__EXERCISE DIRECTIONS__:
Among the lines of data below, reproduce only those from the one with "You are a GUI" through the one with "1291x924 pixels.", exactly as they stand, both ends included.

__DATA EXTRACTS__:
■ ■ ■ ■
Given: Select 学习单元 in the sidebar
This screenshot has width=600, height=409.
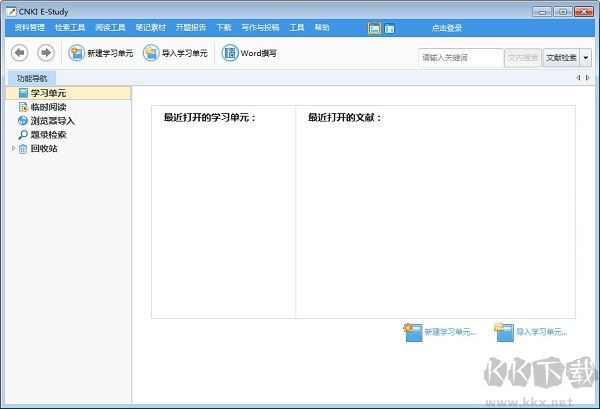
■ ■ ■ ■
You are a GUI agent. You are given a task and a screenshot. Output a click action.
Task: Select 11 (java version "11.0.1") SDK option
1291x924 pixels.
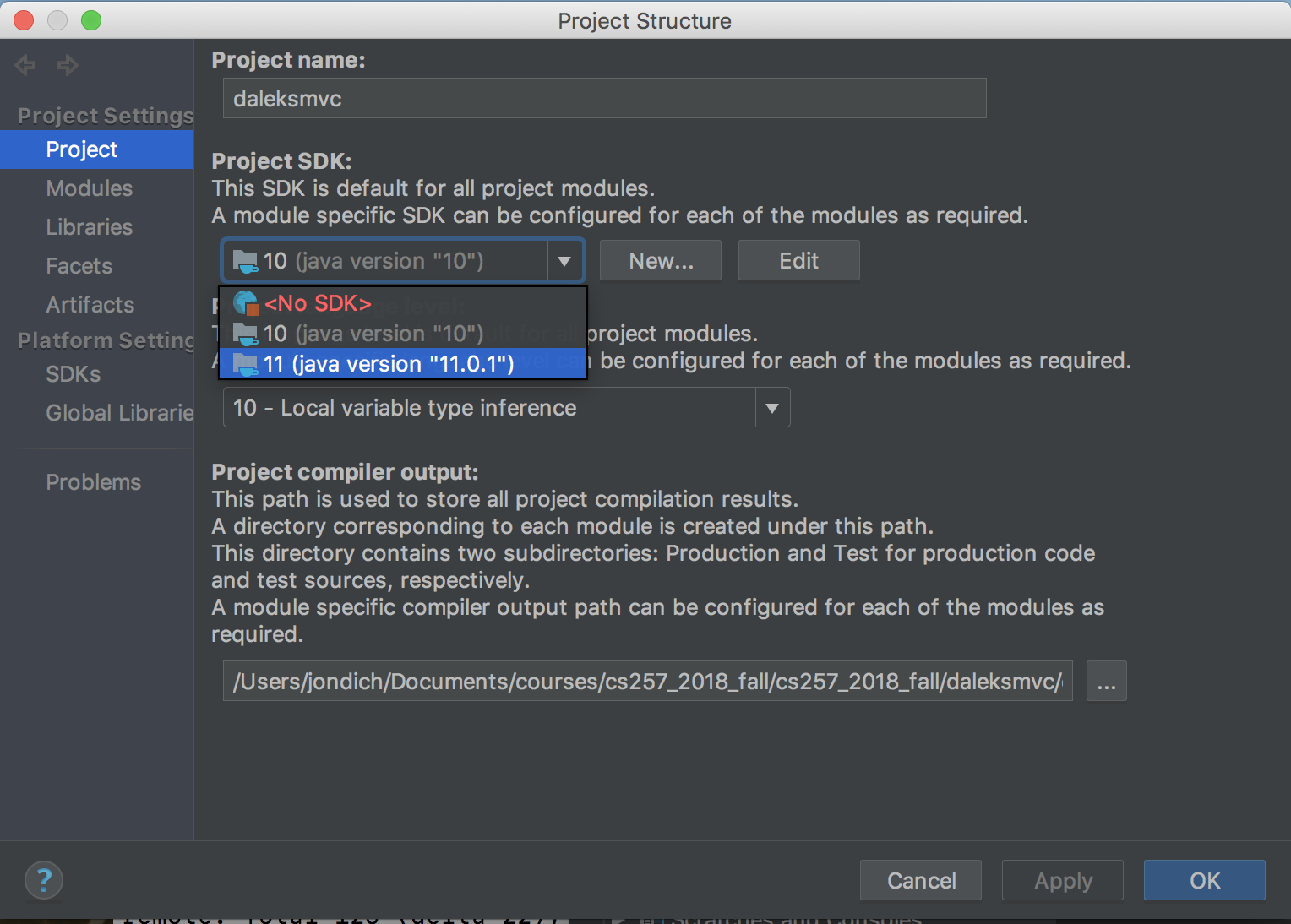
■ ■ ■ ■
__TASK SOLUTION__:
You are a GUI agent. You are given a task and a screenshot. Output a click action.
Task: Select 11 (java version "11.0.1") SDK option
1291x924 pixels.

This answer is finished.